ETSF File Format
One of the central features of the ETSF electronic-structure and simulation programs is their interoperability. It is essential that the output of one code (typically to calculate the ground state properties of a system) be readable in an automatic way by other codes, which will use it to calculate other derived properties (typically optical, or transport properties). This is more involved than sharing simple physical quantities (atomic positions, energy) because of the sheer volume of data which must be handed over. In simple cases with a few atoms, the wavefunctions and related quantities will occupy several megabytes of disk space. In more extended or complex calculations this can quickly reach gigabytes. The efficient passing of data implies that it must be in a binary format, but it must also be platform-independent.
The ETSF has developed standard file formats to allow better integration and better interoperability between codes; both those developed internally in the ETSF and any others: the format and a suite of libraries for file access are completely open source. The standardization philosophy is based as much as possible on existing file formats, such as XML or NetCDF. We focus on the capability to read or write these formats on a wide variety of platforms and using different programming languages (in particular Fortran 90, C, and Python). Backward compatibility is also a strong concern.
ETSF specifications for Input/Output of wavefunctions and related data
In order to allow software to inter-operate efficiently and exchange data, file format specifications are mandatory. Widely used file format specifications are still lacking in the field of first-principles calculations of material properties. One of the objectives of the ETSF is precisely to specify such file formats, for content that is relevant to our scientific activity in theoretical spectroscopy (wavefunctions, crystallographic data, densities and potentials, etc...).
The ETSF I/O specifications include the detailed NetCDF description of the fields and content of a valid ETSF-IO file. These specifications have been first devised during the Nanoquanta Network Of Excellence, and continuously enhanced, to reach now version 3.3.
The specifications are presented as a PDF document, which is organized in sections :
- Section 1 presents general considerations concerning the present file format specifications.
- Section 2 presents general specifications concerning NQ NetCDF file formats.
- Section 3 deals with files containing crystallographic data, and present a rather detailed NetCDF specification, ready for exchange of data among the NQ nodes. It also briefly presents other existing standardization of files containing crystalline structure and atomic geometries.
- Section 4 deals with files containing density/potential, with the same level of detail.
- Section 5 deals with files containing wavefunctions, with the same level of detail.
- Section 6 deals with pseudopotentials / PAW (projector augmented waves) set up files. It presents the existing specifications, and summarizes the debates and conclusions reached during a mini-workshop in Louvain-la-Neuve.

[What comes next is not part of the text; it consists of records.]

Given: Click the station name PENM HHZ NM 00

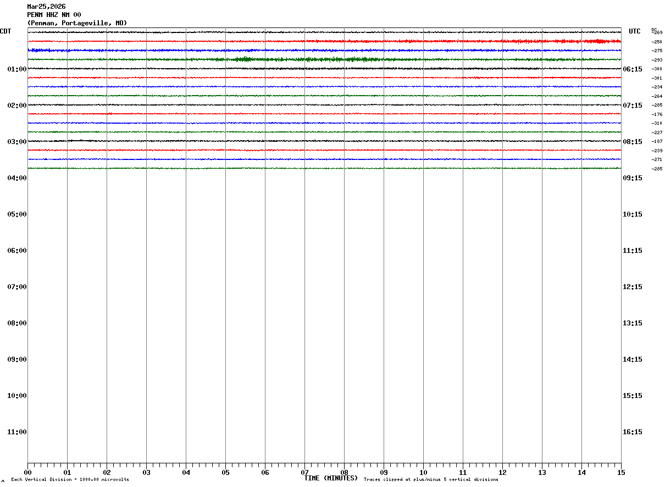Looking at the screenshot, I should coord(54,15).
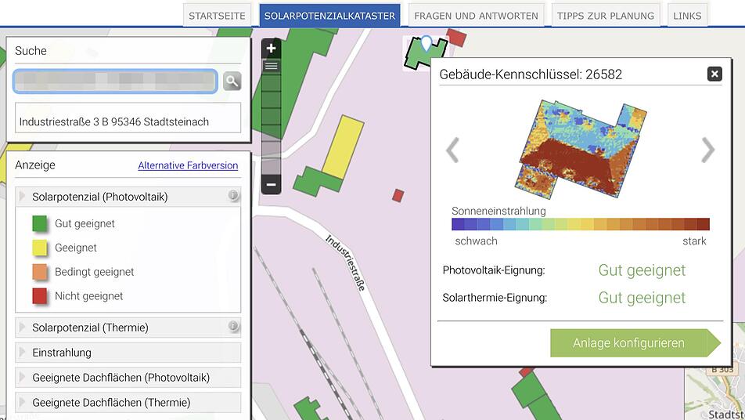Click the magnifier search icon

click(x=232, y=81)
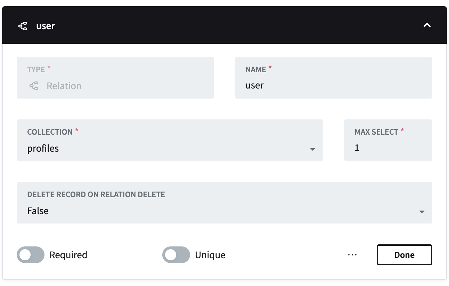449x286 pixels.
Task: Click the Collection dropdown caret arrow
Action: pos(312,149)
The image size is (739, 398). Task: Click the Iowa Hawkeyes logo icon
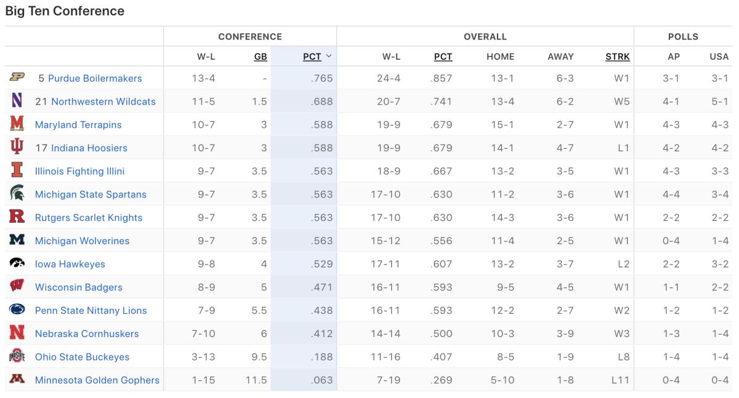17,263
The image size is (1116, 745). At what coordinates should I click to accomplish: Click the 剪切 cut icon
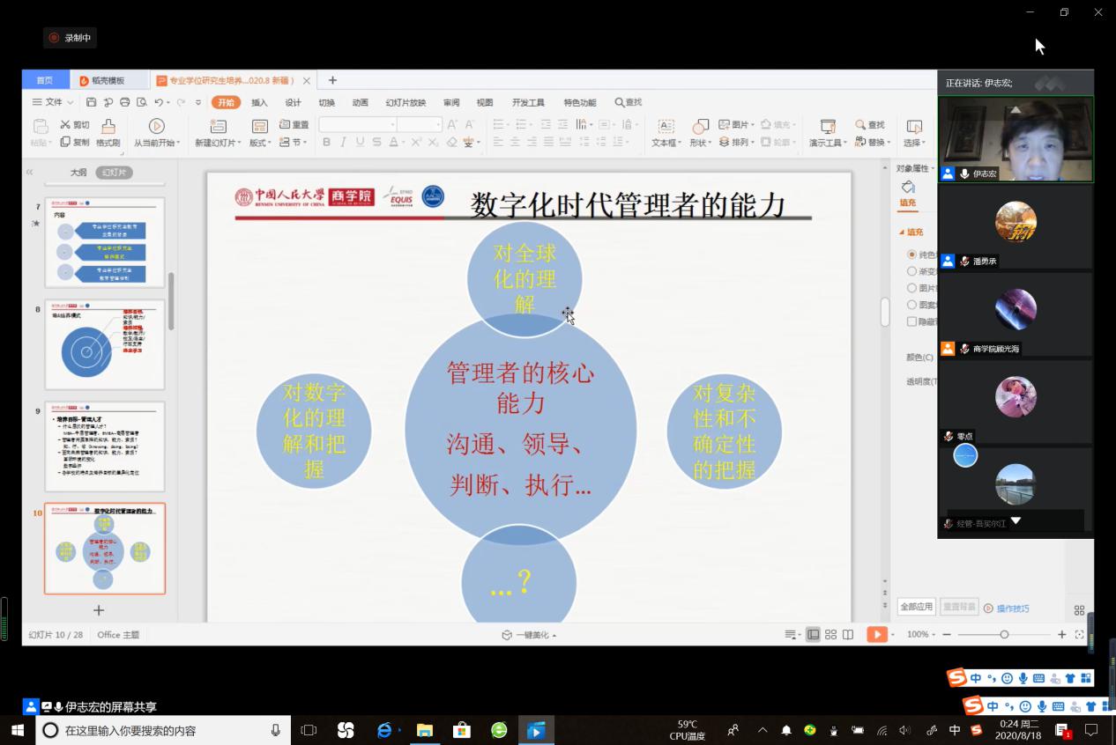click(x=67, y=125)
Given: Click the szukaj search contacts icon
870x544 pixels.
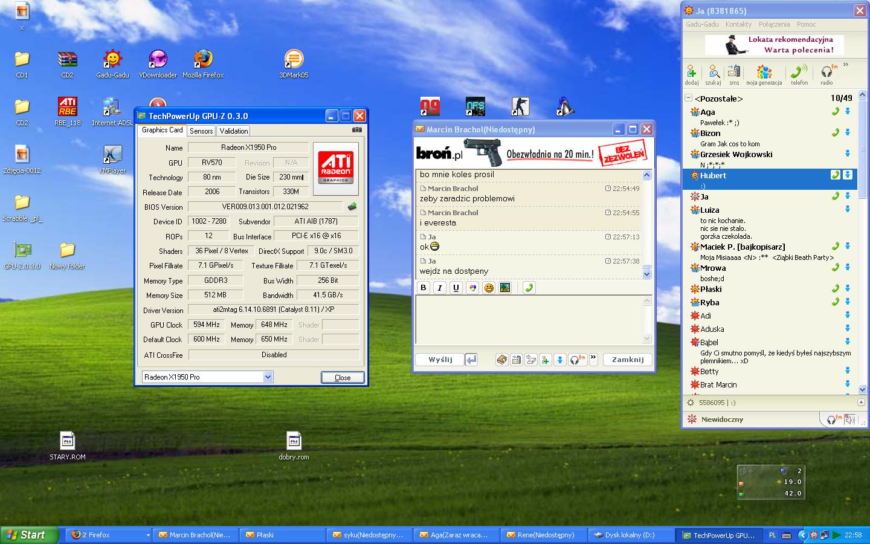Looking at the screenshot, I should coord(713,74).
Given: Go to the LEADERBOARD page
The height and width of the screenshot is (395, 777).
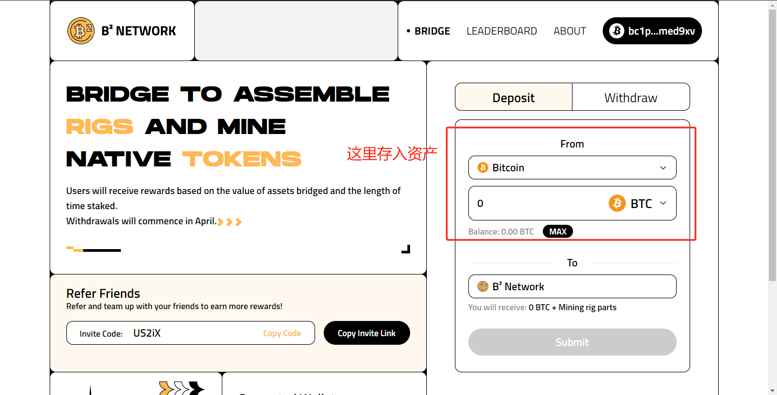Looking at the screenshot, I should coord(501,31).
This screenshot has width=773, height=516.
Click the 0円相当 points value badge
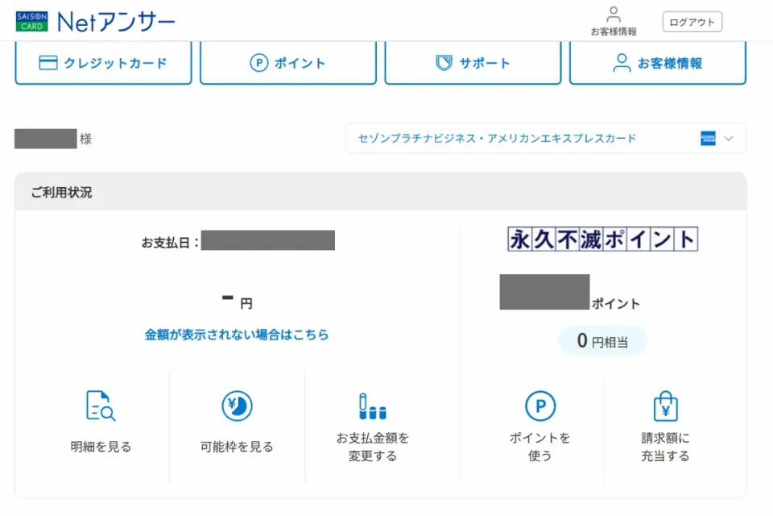[602, 341]

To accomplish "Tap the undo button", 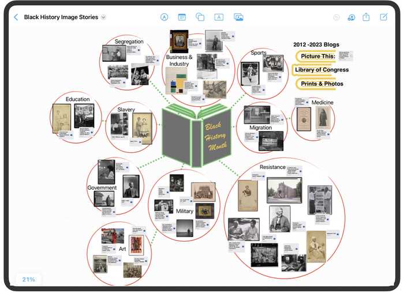I will [336, 18].
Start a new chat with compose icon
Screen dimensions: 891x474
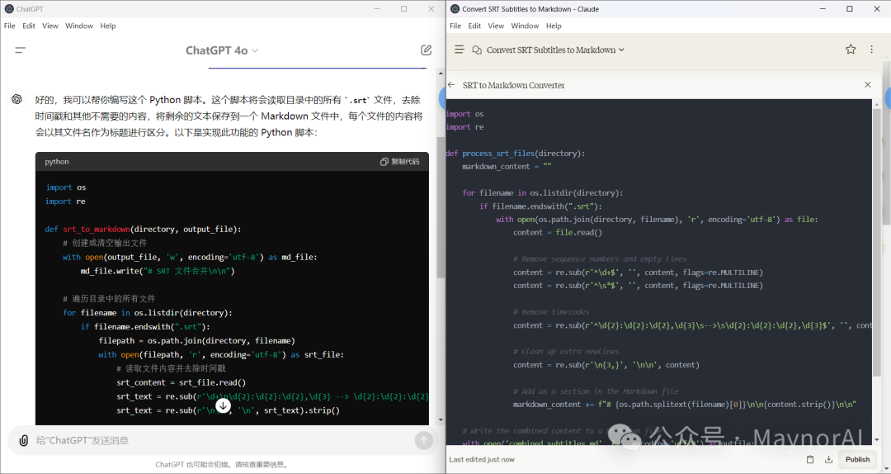tap(426, 50)
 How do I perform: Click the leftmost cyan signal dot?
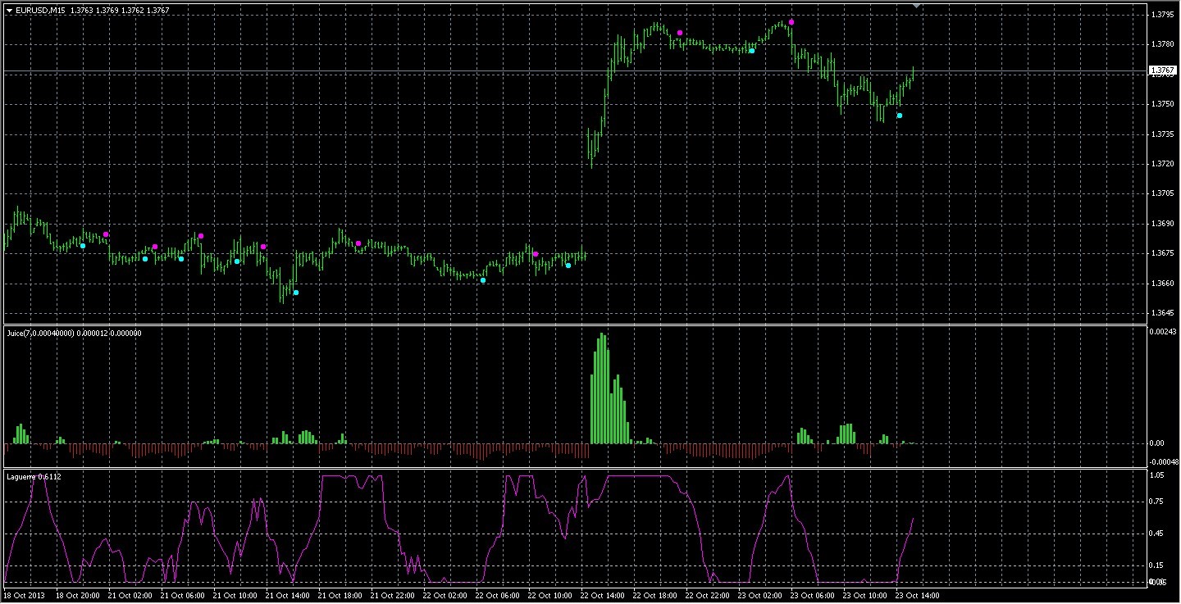click(x=83, y=246)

- Section 7 is an overview of the other contents relevant for NQ, and the status of the file format specification.
The ETSF File Format has been implemented as the ETSF I/O Library. Please see our Libraries and Tools page for more details and download instructions.
Deprecated versions (only for reference)
ETSF Coding Standards
While portability has always been an issue in the field of simulation, interoperability in scientific software development is only a recent concern, triggered both by the individual efforts reaching a level of
complexity where collaboration becomes a necessity, and also by the appealing networking capabilities now offered by modern intranets and the internet. Just like for living cells which long ago started to join and create multicellular organisms, evolutionary pressure drives us now towards ``multicode simulations'', promising greater horizons, greater achievements, and greater challenges as well.
The turning point has been passed when technological applications have reached the nanoscale, i.e. the scale at which the properties of the systems start to vary with their size. In other words, when adding or removing just one atom causes important variations in their properties, thus invalidating their description by any statistical approach. The number of atoms involved was still however way too large for the systems to be tractable for an atomic-scale description. To address this issue, a huge effort aiming at enhancing considerably the available computational power has been undertaken.
Another aspect is the context in which these efforts are conducted. In the world of academic research, most of the software developments are performed by post-docs and PhD students, who are now in a much more precarious situation than in the past decades. The turnover is very high, and regularly new students have to be trained before being fully operational, which is very demanding. It also makes long-term projects — such as scientific software — more difficult to carry out, since these non-permanent people usually participate to the project for a few years only and may leave it very abruptly at any time. It is thus critical to devise a strategy for preserving maintainability over time.
This document provides a set of generic rules to follow in order to develop good-quality scientific software for the ETSF. It was formerly known under the title Guidelines for code development and code documentation and used as a reference within the Nanoquanta Network of Excellence, the main objective was the creation of the ETSF. The content of the current document is a typo-fixed release of the version 3 of these guidelines, published on February 2nd 2008 by the Nanoquanta Integration Team 9 “Integration of theory and code developments”.
Instead of restarting from scratch at the beginning of the ETSF, we have decided to consider the guidelines written during the lifetime of Nanoquanta as the major version 1 of the coding standards, each release of the guidelines constituting a minor version. This means that we start at version 1.3 and can improve on it while preparing a major version 2 of the coding standards.